TEXT EXCERPT:
▼

A large portion of the performance gain from ODIN can be acheived through temperature scaling alone as shown in Fig 4, which comes at virtually no increase in computational complexity or memory cost during inference as compared to the input perturbation method. This appears contradictory to recent improvements in OSC [13, 14] which have soley focused on utilizing the input perturbation methods to improve performance. Additionally our experiments show that finding a temperature scaling factor to optimize OSC performance is a separate task than finding the optimal temperature for minimizing calibration error.
Additionally, looking closer at the benefit of the different feature space representation methods tested, the results are mixed depending on the difficulty of the OSC problem. In general one-vs-rest training, results in reduced overall classification performance as seen in the lower AUOSC results which makes it a less desirable option for actually performing open set classification. Further, the benefit of background class regularization is demonstrated most significantly when detecting outlier samples that are similar to the background dataset used for training. The quantity of this improvement is reduced, however, as the OSC problem becomes more difficult. Nevertheless, background class regularization did not hurt either outlier detection or open set classification performance for any inference method except the Mahalanbois method.
Fundamentally, the increase in OSC difficulty as the similarity increases between OOD and in-distribution samples is due to the network confusing OOD inputs with known classes. This confusion stems from the feature space of the CNN classifier which learns to be most sensitive to variations in the training distribution that are semantically meaningful while ignoring variations that are not semantically meaningful among the known classes. Dealing with semantically meaningful variations in images from both known and unknown classes that are not included in the training set is ultimately the most significant problem in the OSC process.
5 Conclusion
Research in OSC has largely focused on either developing inference strategies for pre-trained models or a feature representation strategy for baseline inference methods for detecting outlier samples. However, as our results show, a large performance increase can be gained by combining an advanced inference technique with a feature space regularization strategy. Nevertheless, the performance increase over baseline techniques appears to be much smaller as the dataset becomes more complex and the novelty detection problem becomes more difficult.

▲

PROBLEMS AND TASKS:
[1] Write out the passage on open set classification starting at "Additionally, looking closer" and ending at "the Mahalanbois method.".
[2] Answer these questions using the passage on open set classification:
(a) According to the passage, what alone can achieve a large portion of the performance gain from ODIN?
(b) What does one-vs-rest training generally result in?
(c) As a dataset becomes more complex, what happens to the performance increase over baseline techniques?
[3] Proceed with the passage on open set classification, picking up after its final sentence.

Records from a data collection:

▼

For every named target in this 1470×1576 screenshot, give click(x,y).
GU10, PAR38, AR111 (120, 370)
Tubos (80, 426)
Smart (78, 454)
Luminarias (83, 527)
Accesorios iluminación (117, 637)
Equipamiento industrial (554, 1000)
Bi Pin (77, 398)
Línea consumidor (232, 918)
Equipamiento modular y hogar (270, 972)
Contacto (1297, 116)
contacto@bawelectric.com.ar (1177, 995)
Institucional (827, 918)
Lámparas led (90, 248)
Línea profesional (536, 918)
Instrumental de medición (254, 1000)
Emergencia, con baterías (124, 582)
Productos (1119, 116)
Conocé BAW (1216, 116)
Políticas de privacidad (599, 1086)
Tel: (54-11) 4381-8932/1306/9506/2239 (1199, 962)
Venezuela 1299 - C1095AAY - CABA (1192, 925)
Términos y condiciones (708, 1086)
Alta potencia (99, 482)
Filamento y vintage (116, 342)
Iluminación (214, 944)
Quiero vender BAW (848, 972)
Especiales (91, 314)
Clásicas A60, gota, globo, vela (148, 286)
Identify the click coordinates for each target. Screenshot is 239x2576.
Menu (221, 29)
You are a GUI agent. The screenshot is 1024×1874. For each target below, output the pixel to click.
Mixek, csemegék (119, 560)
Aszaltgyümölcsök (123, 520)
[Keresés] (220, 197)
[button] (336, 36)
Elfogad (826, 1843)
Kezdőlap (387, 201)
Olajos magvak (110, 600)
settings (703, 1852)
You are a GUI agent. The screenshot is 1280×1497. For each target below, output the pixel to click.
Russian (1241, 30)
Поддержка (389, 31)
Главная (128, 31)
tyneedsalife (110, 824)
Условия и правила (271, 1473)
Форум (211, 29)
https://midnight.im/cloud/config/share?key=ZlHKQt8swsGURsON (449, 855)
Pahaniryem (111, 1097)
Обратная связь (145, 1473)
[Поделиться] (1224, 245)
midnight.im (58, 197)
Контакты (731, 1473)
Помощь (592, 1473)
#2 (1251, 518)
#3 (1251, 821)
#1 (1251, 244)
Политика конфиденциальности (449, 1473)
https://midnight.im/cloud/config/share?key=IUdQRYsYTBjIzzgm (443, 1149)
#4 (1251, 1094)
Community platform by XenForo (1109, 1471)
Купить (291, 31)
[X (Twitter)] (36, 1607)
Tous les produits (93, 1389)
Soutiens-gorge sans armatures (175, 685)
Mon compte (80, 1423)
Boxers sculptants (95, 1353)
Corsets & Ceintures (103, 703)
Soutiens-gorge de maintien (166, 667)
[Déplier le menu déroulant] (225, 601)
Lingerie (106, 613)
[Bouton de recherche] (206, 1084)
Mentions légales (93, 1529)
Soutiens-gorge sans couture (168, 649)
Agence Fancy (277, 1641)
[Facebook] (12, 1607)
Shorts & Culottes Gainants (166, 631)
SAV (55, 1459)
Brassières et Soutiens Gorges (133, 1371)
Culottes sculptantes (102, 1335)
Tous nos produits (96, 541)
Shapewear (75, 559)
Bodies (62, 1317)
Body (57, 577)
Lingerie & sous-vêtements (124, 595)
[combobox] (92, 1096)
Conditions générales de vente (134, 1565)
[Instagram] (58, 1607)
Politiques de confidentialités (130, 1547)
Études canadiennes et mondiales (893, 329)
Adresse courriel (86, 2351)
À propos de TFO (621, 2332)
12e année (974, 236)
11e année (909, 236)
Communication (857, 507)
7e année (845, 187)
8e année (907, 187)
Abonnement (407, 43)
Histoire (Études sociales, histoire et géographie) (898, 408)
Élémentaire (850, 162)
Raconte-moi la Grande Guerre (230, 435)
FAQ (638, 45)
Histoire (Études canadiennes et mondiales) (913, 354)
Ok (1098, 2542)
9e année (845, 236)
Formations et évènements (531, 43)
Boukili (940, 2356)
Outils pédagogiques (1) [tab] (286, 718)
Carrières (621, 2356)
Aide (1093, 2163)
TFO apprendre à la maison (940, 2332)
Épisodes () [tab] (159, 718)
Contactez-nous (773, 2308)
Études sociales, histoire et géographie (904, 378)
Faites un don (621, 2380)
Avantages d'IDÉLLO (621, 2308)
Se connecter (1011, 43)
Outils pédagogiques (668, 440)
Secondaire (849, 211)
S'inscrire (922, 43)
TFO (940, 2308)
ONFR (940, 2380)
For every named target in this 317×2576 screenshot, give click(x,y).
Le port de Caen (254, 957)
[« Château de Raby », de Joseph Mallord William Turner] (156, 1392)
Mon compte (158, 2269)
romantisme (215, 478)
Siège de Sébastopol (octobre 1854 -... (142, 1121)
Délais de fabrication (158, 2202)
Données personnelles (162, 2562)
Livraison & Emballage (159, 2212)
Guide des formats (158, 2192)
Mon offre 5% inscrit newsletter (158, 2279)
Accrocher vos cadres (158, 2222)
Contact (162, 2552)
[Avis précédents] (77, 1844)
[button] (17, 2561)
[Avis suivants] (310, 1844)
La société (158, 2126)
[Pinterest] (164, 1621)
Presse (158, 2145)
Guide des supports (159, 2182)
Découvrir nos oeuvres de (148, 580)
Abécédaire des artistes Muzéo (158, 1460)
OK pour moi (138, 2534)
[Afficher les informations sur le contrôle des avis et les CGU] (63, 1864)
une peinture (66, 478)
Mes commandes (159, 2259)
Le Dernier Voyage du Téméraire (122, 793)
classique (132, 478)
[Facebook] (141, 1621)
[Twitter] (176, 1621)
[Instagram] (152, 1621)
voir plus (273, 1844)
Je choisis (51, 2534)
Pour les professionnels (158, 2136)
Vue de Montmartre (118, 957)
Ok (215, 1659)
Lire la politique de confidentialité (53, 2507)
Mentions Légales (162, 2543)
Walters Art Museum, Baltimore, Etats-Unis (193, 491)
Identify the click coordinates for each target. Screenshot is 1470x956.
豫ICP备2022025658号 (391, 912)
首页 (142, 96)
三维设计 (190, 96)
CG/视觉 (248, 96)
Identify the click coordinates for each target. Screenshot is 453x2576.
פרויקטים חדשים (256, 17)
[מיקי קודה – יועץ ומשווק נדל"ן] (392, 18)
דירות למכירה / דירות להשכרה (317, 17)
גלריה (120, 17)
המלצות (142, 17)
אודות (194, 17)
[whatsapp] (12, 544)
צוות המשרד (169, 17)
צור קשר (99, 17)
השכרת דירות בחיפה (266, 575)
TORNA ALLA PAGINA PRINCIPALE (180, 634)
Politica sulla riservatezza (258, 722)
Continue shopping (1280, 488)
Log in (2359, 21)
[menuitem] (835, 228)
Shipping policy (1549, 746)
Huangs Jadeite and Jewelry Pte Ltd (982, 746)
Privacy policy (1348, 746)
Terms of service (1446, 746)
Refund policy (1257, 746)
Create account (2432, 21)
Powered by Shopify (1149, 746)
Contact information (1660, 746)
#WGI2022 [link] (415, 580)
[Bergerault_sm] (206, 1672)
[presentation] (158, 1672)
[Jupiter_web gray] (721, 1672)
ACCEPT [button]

▲

ANSWERS FOR THE TASKS:
[1]
Additionally, looking closer at the benefit of the different feature space representation methods tested, the results are mixed depending on the difficulty of the OSC problem. In general one-vs-rest training, results in reduced overall classification performance as seen in the lower AUOSC results which makes it a less desirable option for actually performing open set classification. Further, the benefit of background class regularization is demonstrated most significantly when detecting outlier samples that are similar to the background dataset used for training. The quantity of this improvement is reduced, however, as the OSC problem becomes more difficult. Nevertheless, background class regularization did not hurt either outlier detection or open set classification performance for any inference method except the Mahalanbois method.

[2]
(a) Temperature scaling.
(b) Reduced overall classification performance, seen in lower AUOSC results.
(c) It appears to be much smaller.

[3]
In this paper, we performed a comprehensive comparison of OSC methods for CNNs using large-scale image classification datasets. We organized strategies into inference and feature space regularization methods, outlined the general applicability of these methods, and tested unique combinations of these two approaches previously unseen in any known literature. Additionally, we established a testing paradigm with varying difficulty using different outlier datasets. Through this paradigm, we demonstrated that novelty detection performance is very dataset dependent but generally decreases as the similarity between the in-distribution and open set classes increases. Finally, there is still difficulty applying current state-of-the-art feature representation strategies for OSC to large-scale datasets that work in accordance with advanced inference methods. Ultimately, challenges remain in adapting open set classification methods for large-scale datasets and producing reliable recognition of novel inputs.
References
- 1.
He K, Zhang X, Ren S, Sun J. Deep residual learning for image recognition. In: Proceedings of the IEEE Conference on Computer Vision and Pattern Recognition (CVPR); 2016.
- 2.
Hu J, Shen L, Sun G. Squeeze-and-Excitation Networks. In: Proceedings of the IEEE Conference on Computer Vision and Pattern Recognition (CVPR); 2018.
- 3. Scheirer WJ, Rocha A, Sapkota A, Boult TE. Towards Open Set Recognition. IEEE Transactions on Pattern Analysis and Machine Intelligence (T-PAMI). 2013;35.
- 4.
Kemker R, Kanan C. Fearnet: Brain-inspired model for incremental learning. In: Proceedings of the International Conference on Learning Representations (ICLR); 2018.
- 5. Parisi GI, Kemker R, Part JL, Kanan C, Wermter S. Continual lifelong learning with neural networks: A review. Neural Networks. 2019. pmid:30780045
- 6.
Hayes TL, Cahill ND, Kanan C. Memory Efficient Experience Replay for Streaming Learning. In: Proceedings of the IEEE International Conference on Robotics and Automation (ICRA); 2019.
- 7.
Hayes TL, Kafle K, Shrestha R, Acharya M, Kanan C. REMIND Your Neural Network to Prevent Catastrophic Forgetting. In: Proceedings of the European Conference on Computer Vision (ECCV); 2020.
- 8. El-Yaniv R, Wiener Y. On the foundations of noise-free selective classification. Journal of Machine Learning Research. 2010;11(May):1605–1641.
- 9. Bartlett PL, Wegkamp MH. Classification with a reject option using a hinge loss. Journal of Machine Learning Research. 2008;9(Aug):1823–1840.
- 10. Herbei R, Wegkamp MH. Classification with reject option. Canadian Journal of Statistics. 2006;34(4):709–721.
- 11.
Hendrycks D, Gimpel K. A baseline for detecting misclassified and out-of-distribution examples in neural networks. In: Proccedings of the International Conference on Learning Representations (ICLR); 2017.
- 12.
Liang S, Li Y, Srikant R. Enhancing The Reliability of Out-of-distribution Image Detection in Neural Networks. In: Proccedings of the International Conference on Learning Representations (ICLR); 2018.
- 13.
DeVries T, Taylor G. Learning Confidence for Out-of-Distribution Detection in Neural Networks. arXiv preprint arXiv:180204865. 2018.
- 14.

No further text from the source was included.